Sous une forme beaucoup plus érudite, l’étymologie savante que déploie l’Encyclopédie2 met elle aussi en œuvre, quoique avec plus de discrétion, un renversement analogue : du « terme de tendresse et d’affection », on passe au « titre de dignité et d’honneur », que le Christ, par humilité, interdit à ses disciples de donner à « aucun homme sur la terre3 », c’est-à-dire d’abord à lui-même. Cette défense est ensuite transposée par saint Jérôme « aux Supérieurs des Monasteres de son tems », de sorte que l’article suggère que le titre d’abbé est toujours un titre usurpé : mais il ne le dit pas ; le déploiement des significations du mot invite le lecteur à réfléchir à la chose, réfléchir, c’est-à-dire retourner le mot contre lui-même.
Ce qui caractérise ici Voltaire à la différence de tout autre dictionnaire, c’est l’ordonnancement scénique de son opérateur de pensée, c’est la façade iconique du trait d’esprit, c’est le mouvement en écharpe de l’anecdote : « Où allez-vous, monsieur l’abbé ? » Il était déjà parti. À l’interpellation voltairienne, l’abbé se retourne. Le génie de ce volte-face scénographié consiste à figurer concrètement, visuellement, le processus de dévoilement de la chose par la dialogisation du mot.
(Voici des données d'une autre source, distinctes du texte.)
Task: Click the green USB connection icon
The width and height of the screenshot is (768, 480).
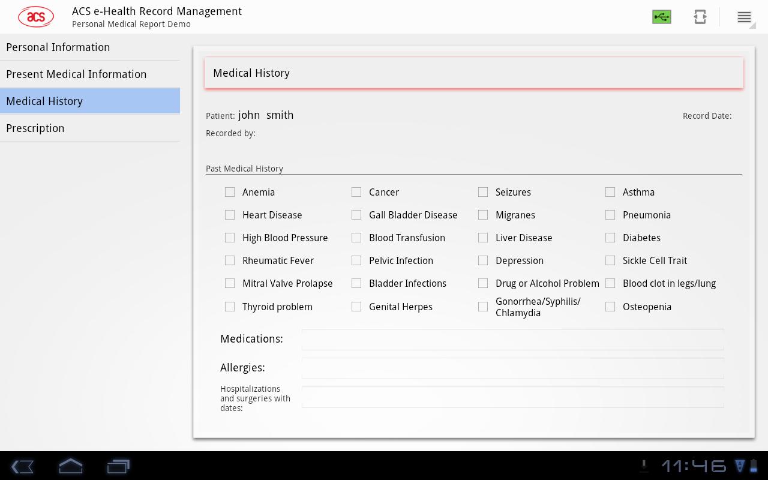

L’étymologie comme dissémination : l’article Messie
Pour l’article Messie, Voltaire se confronte à l’article du même nom dans l’Encyclopédie, écrit par Jean Antoine-Noé Polier de Bottens (1713-1783), un théologien protestant suisse descendant de la noblesse du Rouergue. Polier de Bottens collabora à l’Encyclopédie pour la lettre M, avec Mages, Magicien, Magie, Messie. Il avait rencontré Voltaire en Allemagne et Voltaire révisa son article Messie de l’Encyclopédie, qui portait donc déjà sa marque, avec quelques corrections et additions. Mais l’étymologie savante qui ouvre le Messie de 1757 est bien l’œuvre de l’érudition du théologien suisse :
MESSIE, Messias, s.m. (Théol. & Hist.) ce terme vient de l’hébreu, qui signifie unxit, unctus ; il est synonyme au mot grec christ : l’un & l’autre sont des termes consacrés dans la religion, & qui ne se donnent plus aujourd’hui qu’à l’oint par excellence, ce souverain libérateur que l’ancien peuple juif attendoit, après la venue duquel il soupire encore, & que nous avons en la personne de Jesus fils de Marie, qu’ils regardent comme l’oint du Seigneur, le Messie promis à l’humanité. Les Grecs employoient aussi le mot d’eleimmenos, qui signifie la même chose que christos.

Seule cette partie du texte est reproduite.